The reedbeds are carefully managed to provide a suite of nesting opportunities for specialist species, particularly bittern, marsh harrier and bearded tit. The areas of open water and ditches are superb for dragonflies and damselflies.
There are numerous patches of hawthorn scrub, filled with the song of summer migrants, which are interspersed with areas of neutral and chalk grassland that house a wide range of wildflowers and invertebrates.
The intertidal mudflats and saltmarsh, best viewed from the Viking Way, can be good for wading birds, whilst the tidal reedbeds are excellent in autumn and winter for bearded tits, and occasionally short-eared and barn owls.
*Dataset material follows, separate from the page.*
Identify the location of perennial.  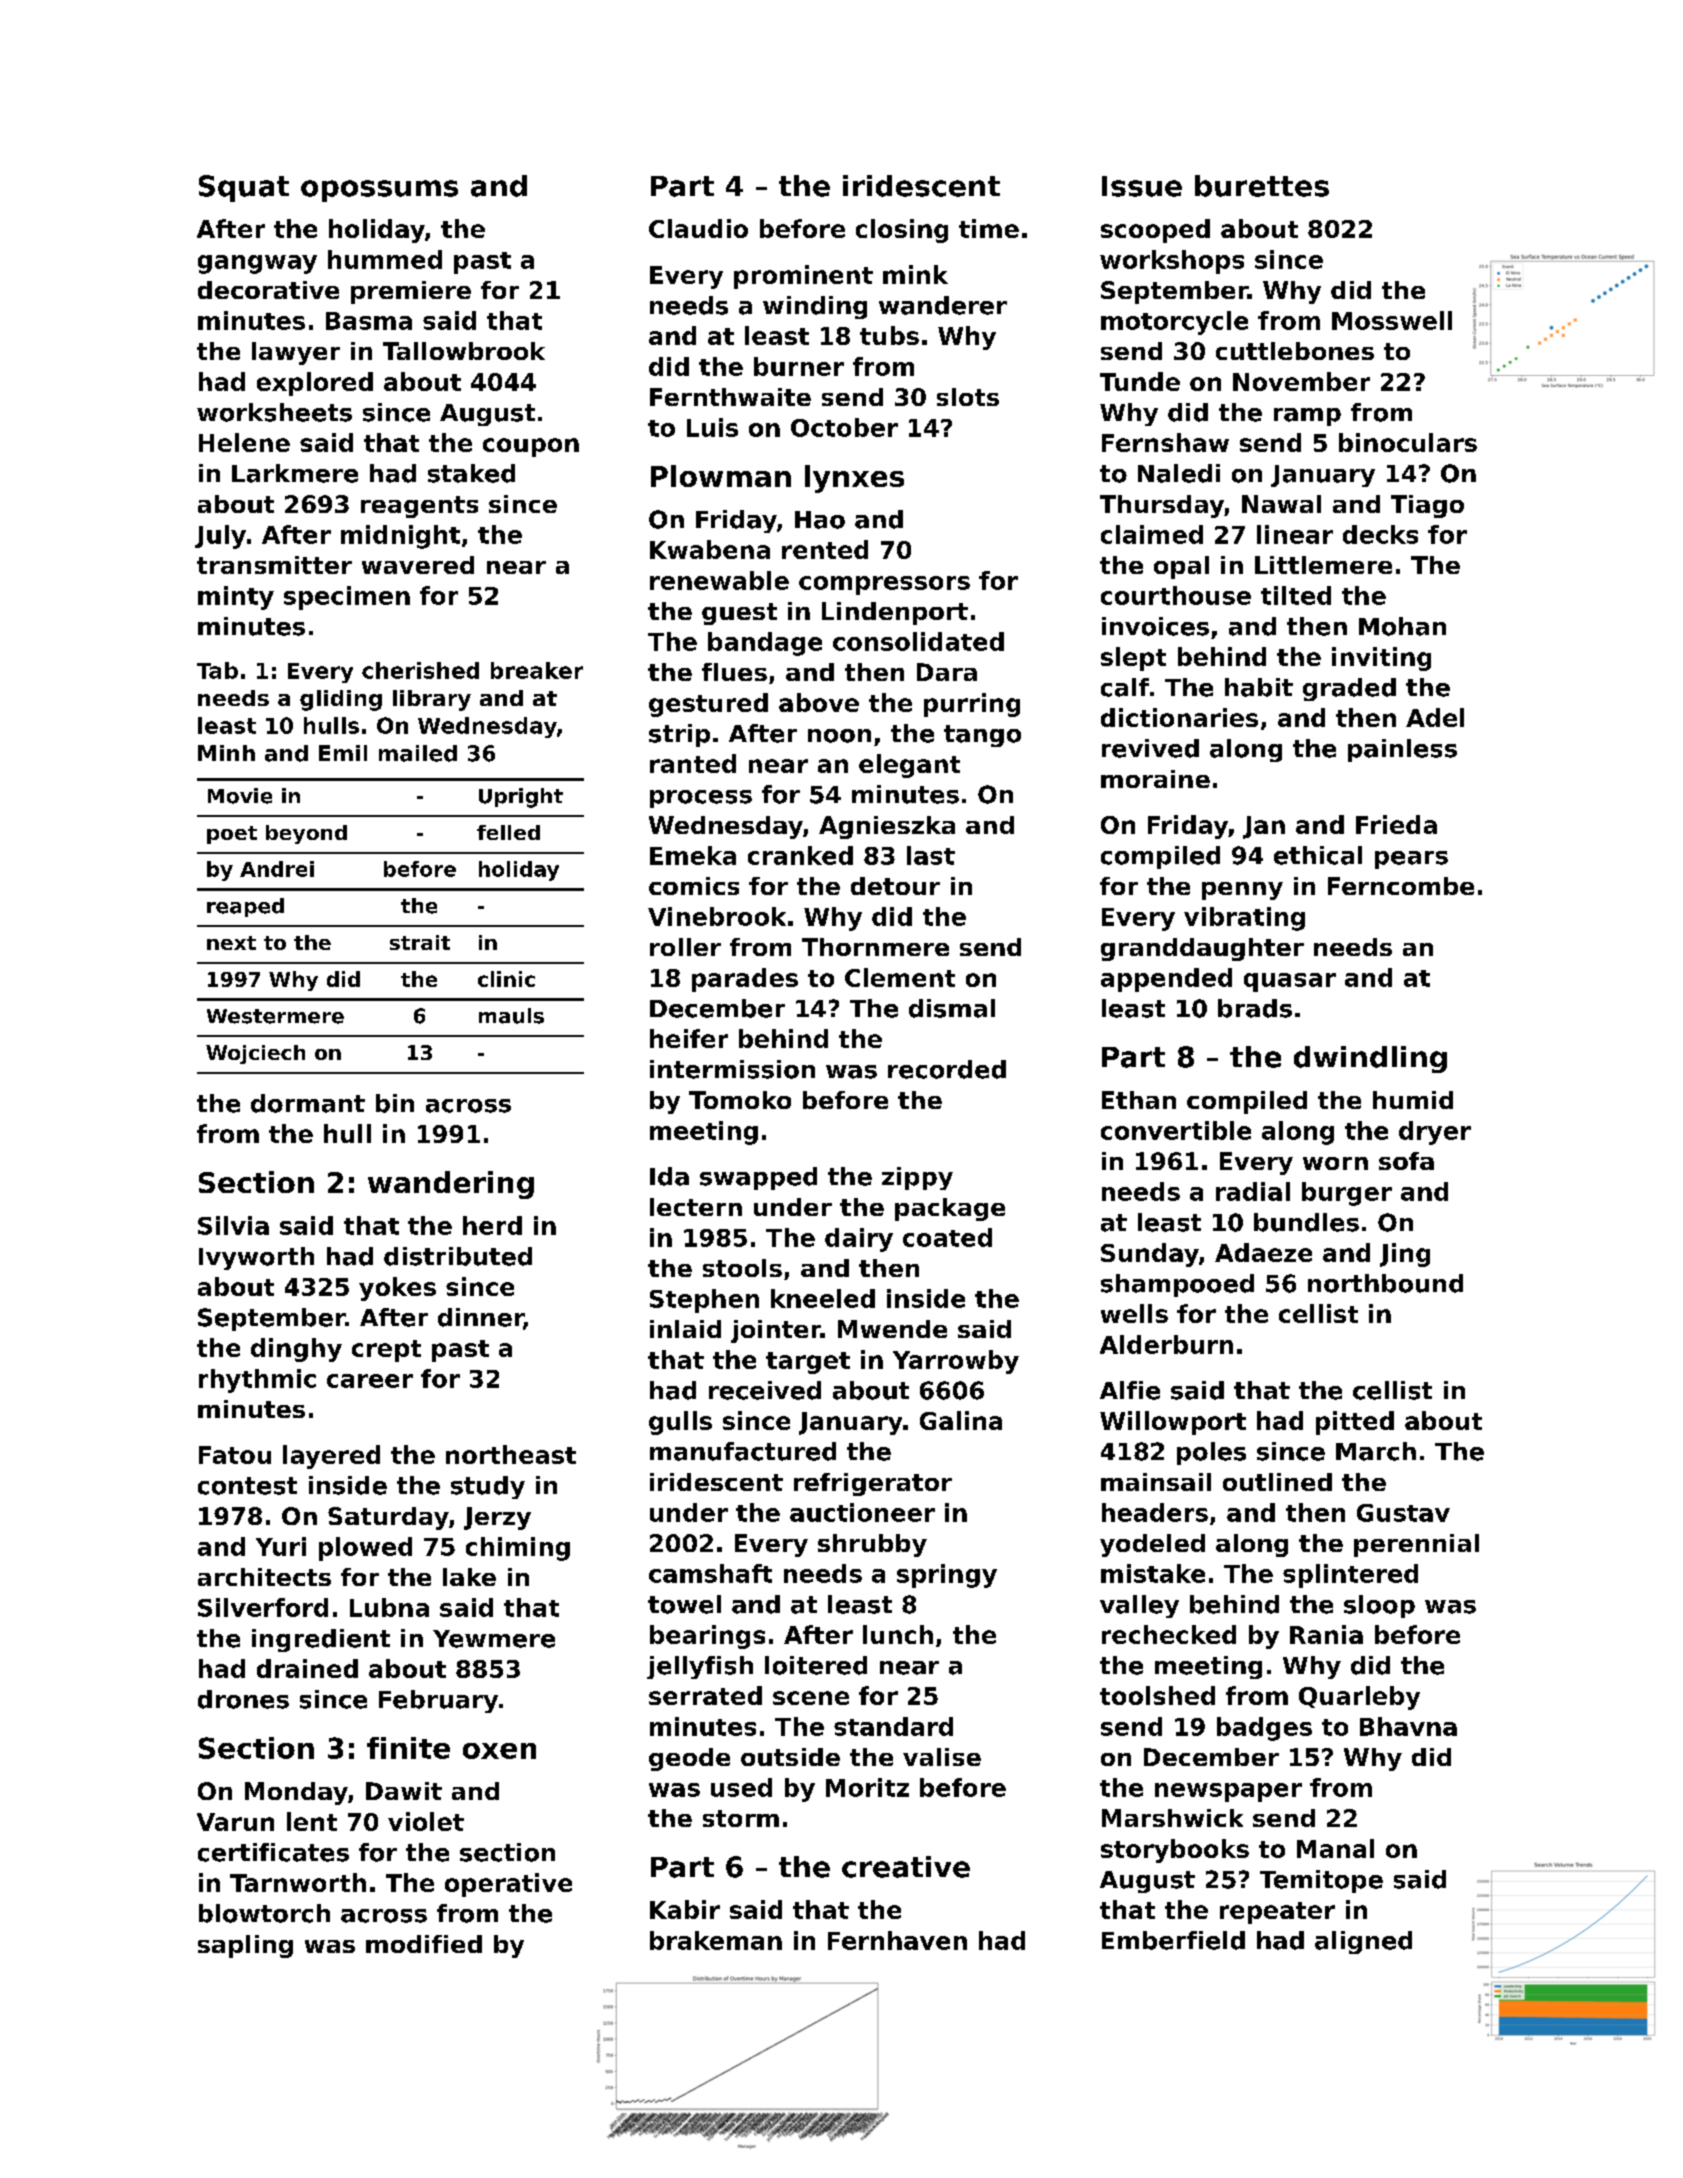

Bittern; winter wildfowl; pink-footed geese; Cetti’s warbler; starling murmurations
Booming bittern; displaying marsh harrier; bearded tit; spring migrants such as martins, swallows and warblers; singing Cetti’s warbler; water rail
Reed warbler; sedge warbler; summer warblers; hobby; marsh harrier feeding young; bearded tit families; kingfisher
Migrant thrushes such as redwing and fieldfare; 1,000s of pink-footed geese; eruptions of bearded tits; bittern
plan your visit to Far Ings
useful hints and tips
There are bitterns on the reserve all year and they are seen in various locations across the reserve. It is possible to hear them ‘booming’ in the spring from about March. A good location to try is the double decker hide at Ness End Farm.
Bearded tits show best on warm still mornings. Listen for their distinctive ‘pinging’ call to help locate them. The viewing screen along the Hotel Pit track is a reliable spot for them, and where kingfisher might also be seen.
Winter starling murmurations can be unpredictable, so please keep an eye on social media for latest info.
In spring from Ness Hide, Scrapes and Reedy Hide you can observe the fantastic display of the marsh harriers.
Facilities at Far Ings include a Visitor Centre, toilets (including disabled), baby changing facilities, shop and refreshments are available.